BC fish farm closures 'won't change wild salmon populations'
New paper challenges claims by anti-salmon farming scientists
A newly published academic paper has claimed that removing open net pen salmon farms in British Columbia – where the federal government is banning the practice from mid-2029 - will have no detectable effect on wild Pacific salmon population productivity.
The paper challenges claims made over the past two decades that there are significant impacts of pathogens transmitted from farmed salmon on wild Pacific salmon populations in British Columbia, western Canada.

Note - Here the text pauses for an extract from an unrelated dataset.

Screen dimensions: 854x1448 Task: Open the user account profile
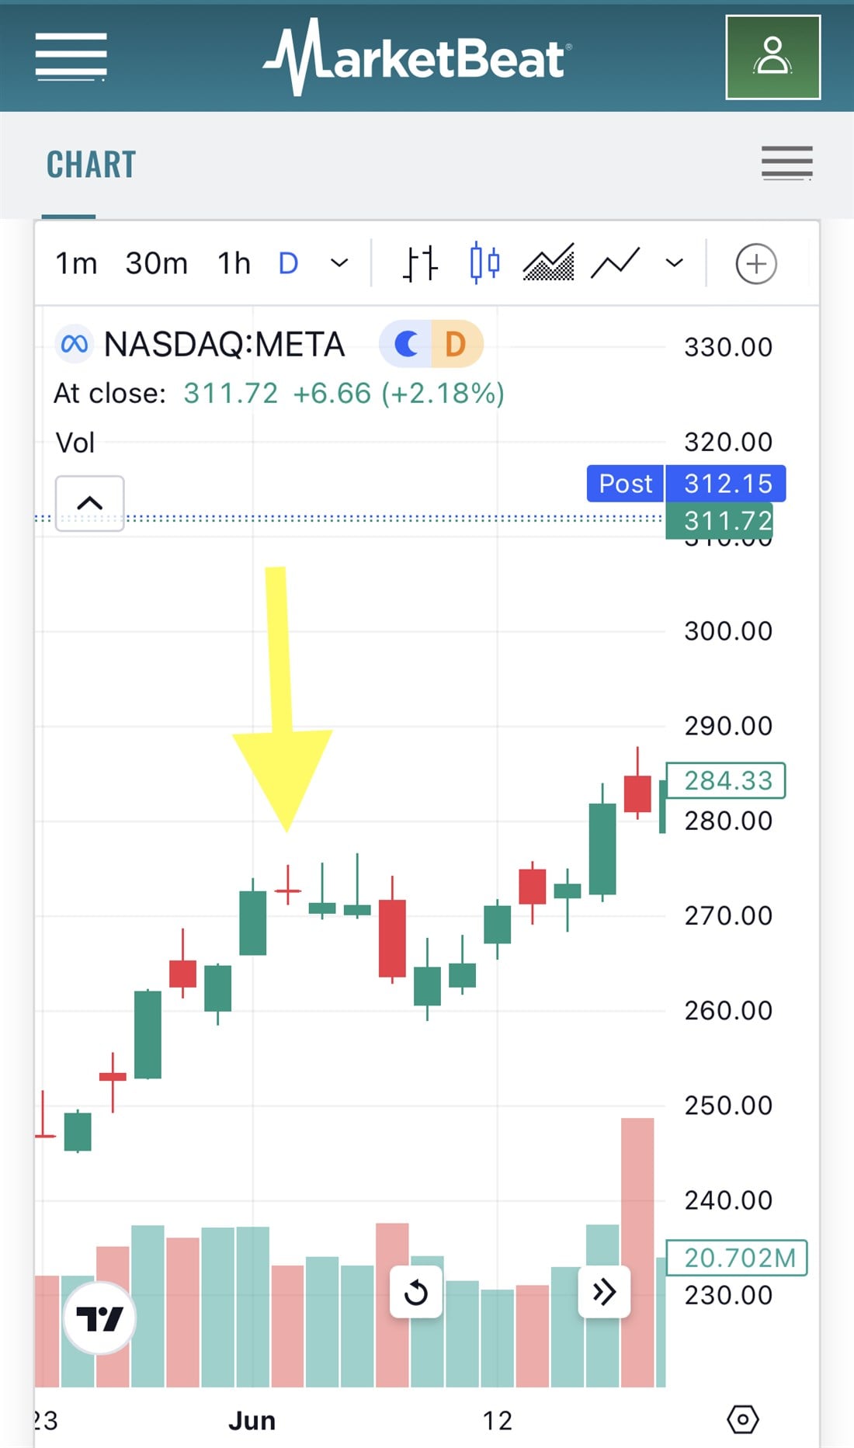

The paper is in response to a recent review study (Krkošek et al. 2024) that claims pathogens are spread from farmed salmon and that they “likely affect wild salmon indirectly by mediating migration, competition, and predation”.
The review study, Pathogens from salmon aquaculture in relation to conservation of wild Pacific salmon in Canada, is lead authored by long-time salmon farming opponent and scientist Martin Krkošek, who is associated with the Pacific Coast Field Station run by long-time anti-salmon farming activist Alexandra Morton.
Alternative perspective
The assumptions and conclusions of the review are countered in a new paper, Pathogens From Salmon Aquaculture in Relation to Conservation of Wild Pacific Salmon in Canada: An Alternative Perspective, lead authored by Gary D. Marty, a research associate with the University of California Davis School of Veterinary Medicine who was employed as a diagnostic fish pathologist by the British Columbia Ministry of Agriculture and Food from 2004 to 2023 and now works as a senior fish pathology consultant. Around 70% of his work is for the salmon industry.
The paper has five other contributing authors who are employed by state government or state-supported universities in states that prohibit commercial marine net pen salmon aquaculture: Alaska, Washington State, Oregon, and California. The authors received no specific funding for the work.
'Evidence of impacts is weak'
“Several articles over the last two decades have provided data, analyses and interpretations that suggest there are significant impacts of pathogens transmitted from farmed salmon on wild Pacific salmon populations in British Columbia,” the authors say in the abstract of their paper.
“Because disease is a normal part of all animal populations, there is always a potential for pathogen transfer between animal populations that interact. However, the evidence is weak that pathogens transmitted from farmed salmon cause significant impacts on wild salmon populations.
“We provide additional data and alternative interpretations of the available evidence to show that (i) many studies overestimate the risk of pathogens transmitted from farmed salmon to wild Pacific salmon, (ii) these risks have not manifested as having significant impacts on wild Pacific salmon populations, and, therefore, (iii) the evidence better supports the conclusion that pathogens transmitted from farmed salmon are having no more than minimal impact on wild Pacific salmon populations.
“On the basis of this information, we hypothesise that removing open net pen salmon farms will have no detectable effect on wild Pacific salmon population productivity in relation to reference populations.”